Читать книгу Девочка плачет… - Ирина Рикас - Страница 9

Часть I
7. Анька

Оглавление

Роскошный дворец бракосочетания на Английской набережной – бывшие великокняжеские хоромы, построенные архитектором Красновским еще в 90-е годы девятнадцатого века – был полон брачующимися.

Пары, окруженные родственниками, толпились, смущенно перешептываясь. Женихи стеснялись уходить курить, но те, у кого очередь была подальше, все-таки выходили ненадолго, торопливо пыхали «Примой», а некоторые специально купленным к случаю дорогим «Родопи»; с виноватым видом возвращались к невестам. Невесты курить не бегали, стояли неподвижно, опасливо – боялись помять наряды.

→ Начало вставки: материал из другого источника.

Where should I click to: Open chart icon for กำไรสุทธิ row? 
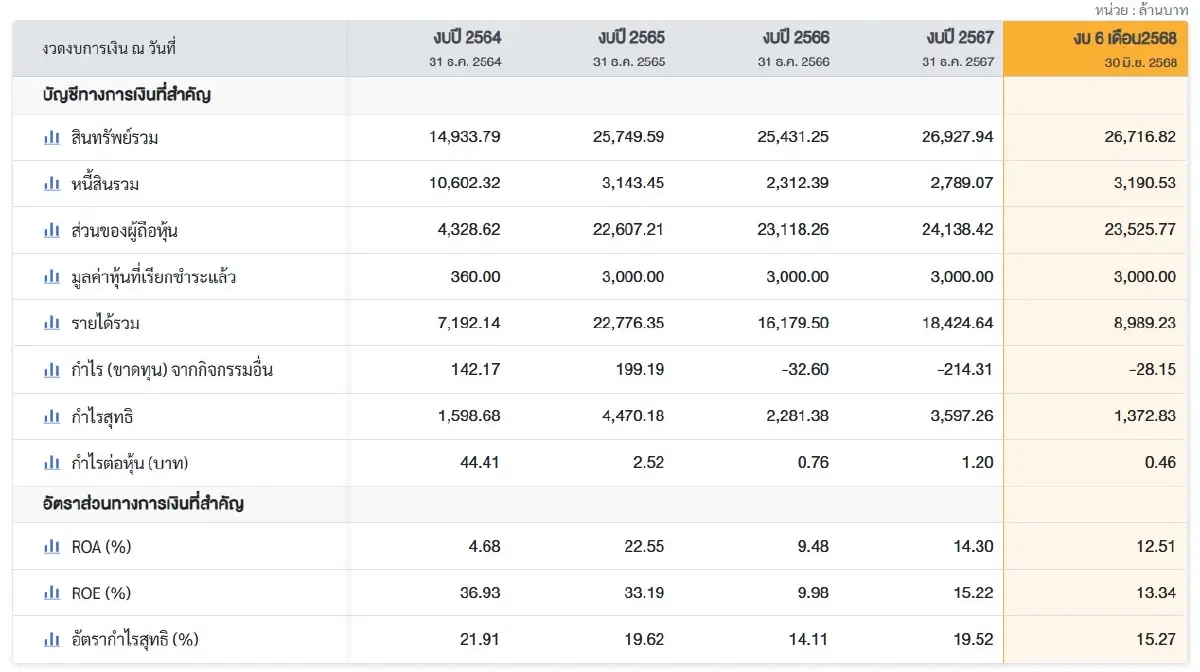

Анька в дорогом, из валютной «Березки», платье, на высоких платформах, с зачесанными назад, залитыми лаком волосами, на которые прицеплены были шиньон «ба-бетта» и капроновая фата, с голубыми, на все веко, польскими тенями и густым слоем туши на ресницах, сама себе казалась сказочной принцессой.

Стоявший рядом Ершов смущенно оглядывался, стесняясь пышности Анькиного наряда. К тому же он все время боялся, что Анька навернется с дурацких платформ.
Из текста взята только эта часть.